Gümrük Tarifesi ve İthalat Umumi Tarifesi, 1929’da, 5 yıllık sürenin dolmasıyla yürürlüğe girdi. Bu kanun spesifik yapıdadır. Mali ve koruyucu amaçları vardır. Cumhuriyetin başlangıç yıllarındaki mali tekeller: tütün mamülleri, tuz, şeker, petrol ve benzin, oyun kağıdı, kibrit, fişek ve patlayıcı maddeler, ispirto, alkollü içkiler, posta hizmetleri, telgraf ve telefon.
Sanayileşme Çabasında Vergi Teşvikleri 1923’te İzmir İktisat Kongresinde Sanayi grubunun aldığı kararlar: Sanayinin korunması Sanayinin özendirilmesi Sanayinin finansmanı
Sanayinin Korunması: Ülkede elde edilebilen hammaddelerin ithalatının önlenmesi, 1924’te sanayinin gelişmesi için gerekli hammaddenin gümrüksüz ithalatı hükmü getirildi. Sanayiye ucuz girdi sağlanmak istenmiştir.
Sanayinin Özendirilmesi: 1927’de Teşviki Sanayi Kanunu çıkarıldı. 15 yıl yürürlükte kalmak için çıkarıldı. İşletmeler çeşitli gruplara ayrıldı. Büyük işletmeler teşviklerden en fazla yararlandılar. Arazi vergisi, musakkafat vergisi, kazanç vergisi, bunların belediyelere ait eklerinden, ruhsat ve damga resimlerinden muaf tutulmuşlardır.
Sanayinin Finansmanı: Sanayi kuruluşlarının kredi ihtiyaçlarını sağlayacak sanayi bankası kurulması İzmir İktisat Kongresinde kararlaştırıldı. 1924’te İş Bankası kuruldu.
1924’te İş Bankası kuruldu. 1925’te Sanayi ve Maadin Bankası kuruldu. Bu politikalarla liberal ekonomi içinde, devlet düzenleyicilik görevini yerine getirmiştir.
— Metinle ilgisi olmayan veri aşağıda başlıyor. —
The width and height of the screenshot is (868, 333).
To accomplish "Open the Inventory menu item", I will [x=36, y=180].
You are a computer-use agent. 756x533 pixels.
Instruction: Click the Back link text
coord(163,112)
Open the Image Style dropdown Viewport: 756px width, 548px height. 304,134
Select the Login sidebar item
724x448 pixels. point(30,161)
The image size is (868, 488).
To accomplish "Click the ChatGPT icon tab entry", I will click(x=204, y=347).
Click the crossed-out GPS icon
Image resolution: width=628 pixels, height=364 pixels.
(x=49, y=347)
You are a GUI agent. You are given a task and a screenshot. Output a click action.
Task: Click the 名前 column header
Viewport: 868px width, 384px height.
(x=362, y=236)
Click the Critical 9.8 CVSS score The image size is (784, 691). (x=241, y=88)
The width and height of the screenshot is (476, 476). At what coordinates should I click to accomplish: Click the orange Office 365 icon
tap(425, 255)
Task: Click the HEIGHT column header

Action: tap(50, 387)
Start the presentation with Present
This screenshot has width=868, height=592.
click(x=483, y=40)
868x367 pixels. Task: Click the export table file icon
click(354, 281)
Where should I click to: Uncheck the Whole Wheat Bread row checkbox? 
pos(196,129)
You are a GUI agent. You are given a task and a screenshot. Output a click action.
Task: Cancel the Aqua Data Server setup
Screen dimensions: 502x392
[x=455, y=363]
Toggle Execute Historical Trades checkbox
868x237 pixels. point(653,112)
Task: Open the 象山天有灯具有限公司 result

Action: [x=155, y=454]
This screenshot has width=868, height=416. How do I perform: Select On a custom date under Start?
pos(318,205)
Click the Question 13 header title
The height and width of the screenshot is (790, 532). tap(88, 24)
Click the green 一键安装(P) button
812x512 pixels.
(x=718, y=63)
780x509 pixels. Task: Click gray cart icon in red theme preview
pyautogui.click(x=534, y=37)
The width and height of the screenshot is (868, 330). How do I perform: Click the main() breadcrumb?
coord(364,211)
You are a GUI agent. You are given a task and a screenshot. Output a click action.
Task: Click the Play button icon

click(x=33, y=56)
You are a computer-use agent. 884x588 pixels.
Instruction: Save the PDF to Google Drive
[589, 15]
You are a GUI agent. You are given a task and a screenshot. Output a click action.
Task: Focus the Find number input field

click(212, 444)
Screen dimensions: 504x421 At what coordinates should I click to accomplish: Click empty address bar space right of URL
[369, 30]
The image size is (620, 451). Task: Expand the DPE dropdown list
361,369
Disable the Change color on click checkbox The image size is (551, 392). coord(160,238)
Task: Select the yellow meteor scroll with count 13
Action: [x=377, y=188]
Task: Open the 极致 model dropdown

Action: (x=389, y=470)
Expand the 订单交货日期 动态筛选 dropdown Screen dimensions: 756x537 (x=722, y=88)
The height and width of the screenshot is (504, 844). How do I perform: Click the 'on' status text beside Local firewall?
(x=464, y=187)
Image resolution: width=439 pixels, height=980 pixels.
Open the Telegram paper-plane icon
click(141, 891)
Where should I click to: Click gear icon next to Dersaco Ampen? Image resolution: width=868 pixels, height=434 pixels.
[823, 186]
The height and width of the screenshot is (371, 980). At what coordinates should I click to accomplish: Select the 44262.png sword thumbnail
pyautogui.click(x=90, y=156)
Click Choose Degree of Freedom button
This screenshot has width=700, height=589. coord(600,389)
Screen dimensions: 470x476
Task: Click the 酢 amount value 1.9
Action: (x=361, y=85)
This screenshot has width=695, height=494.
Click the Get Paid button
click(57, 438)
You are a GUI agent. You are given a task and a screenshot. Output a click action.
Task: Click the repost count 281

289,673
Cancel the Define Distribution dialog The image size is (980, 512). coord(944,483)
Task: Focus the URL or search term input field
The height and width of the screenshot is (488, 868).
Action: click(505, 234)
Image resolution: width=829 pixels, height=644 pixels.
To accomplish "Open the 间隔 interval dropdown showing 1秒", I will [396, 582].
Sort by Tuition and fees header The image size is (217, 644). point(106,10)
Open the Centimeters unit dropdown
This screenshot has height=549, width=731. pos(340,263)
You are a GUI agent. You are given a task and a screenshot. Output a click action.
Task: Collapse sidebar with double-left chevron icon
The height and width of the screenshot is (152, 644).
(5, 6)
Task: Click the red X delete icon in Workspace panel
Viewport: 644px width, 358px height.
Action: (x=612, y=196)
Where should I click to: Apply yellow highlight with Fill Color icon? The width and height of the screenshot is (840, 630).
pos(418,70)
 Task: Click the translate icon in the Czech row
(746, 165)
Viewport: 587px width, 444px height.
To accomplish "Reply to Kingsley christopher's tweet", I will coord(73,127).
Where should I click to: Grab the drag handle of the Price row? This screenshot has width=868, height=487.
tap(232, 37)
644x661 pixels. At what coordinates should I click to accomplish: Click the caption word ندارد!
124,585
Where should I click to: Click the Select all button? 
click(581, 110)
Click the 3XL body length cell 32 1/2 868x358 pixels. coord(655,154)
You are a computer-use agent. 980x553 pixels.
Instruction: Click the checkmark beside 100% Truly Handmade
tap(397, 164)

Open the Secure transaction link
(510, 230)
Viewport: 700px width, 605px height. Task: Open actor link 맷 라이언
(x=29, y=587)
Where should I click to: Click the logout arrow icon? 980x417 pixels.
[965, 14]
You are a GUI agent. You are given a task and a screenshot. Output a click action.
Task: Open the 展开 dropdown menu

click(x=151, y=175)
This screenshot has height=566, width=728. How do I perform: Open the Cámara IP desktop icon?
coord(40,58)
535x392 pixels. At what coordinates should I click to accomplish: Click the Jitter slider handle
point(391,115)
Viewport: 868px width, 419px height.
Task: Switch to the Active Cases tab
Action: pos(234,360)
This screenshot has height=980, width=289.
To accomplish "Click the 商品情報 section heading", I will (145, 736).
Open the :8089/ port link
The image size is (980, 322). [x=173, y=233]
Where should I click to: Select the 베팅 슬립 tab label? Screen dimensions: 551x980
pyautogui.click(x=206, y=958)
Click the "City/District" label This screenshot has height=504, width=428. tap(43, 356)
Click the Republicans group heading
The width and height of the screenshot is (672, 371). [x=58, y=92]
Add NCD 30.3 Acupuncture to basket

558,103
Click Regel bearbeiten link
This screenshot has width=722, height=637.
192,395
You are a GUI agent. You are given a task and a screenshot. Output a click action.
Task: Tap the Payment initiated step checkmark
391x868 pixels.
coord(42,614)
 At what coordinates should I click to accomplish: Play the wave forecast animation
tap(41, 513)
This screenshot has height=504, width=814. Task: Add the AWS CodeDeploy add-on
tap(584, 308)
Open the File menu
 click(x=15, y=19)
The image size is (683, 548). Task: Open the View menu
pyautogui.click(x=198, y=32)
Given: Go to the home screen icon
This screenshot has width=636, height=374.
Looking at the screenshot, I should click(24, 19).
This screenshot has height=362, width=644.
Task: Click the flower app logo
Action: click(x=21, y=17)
Vergi Politikasını Yönlendirici Yeni Kurumların Oluşturulması Ticaret ve Sanayi Odaları: 1925’te Ticaret ve Sanayi Odası Kanunu kabul edildi. Odalar kamu tüzel kişiliği kazandı. Odaya üye olmak zorunlu hale geldi. İş çevrelerinin sorunlarını politik karar organlarına götürebilecekleri kanal olştu.
Ali İktisat Meclisi: Çeşitli baskı grupları temsil edilirdi. Birinci İşlev: Çıkarları farklı grupların uzlaşması için ortam sağlanırdı. İkinci İşlev: Çok partili döneme geçildiğinde iktisadi politikayı parti politikalarının çelişkilerinden kurtarmak. Hükümetin kontrolünde üye seçildi. İşçi grupları temsil edilemedi. 1935’te kaldırıldı.
Dönemin Değerlendirilmesi İzmir İktisat Kongresinde alınan kararlar izlenen vergi politikalarında temel etkendir. Vergi politikaları gelir arttırıcı mali amaçlı olması yanında sosyal ve ekonomik amaçları da dikkate almaktaydı. Devletin tüm destek ve teşviklerine rağmen sanayileşme istenilen seviyeye ulaşmamıştır.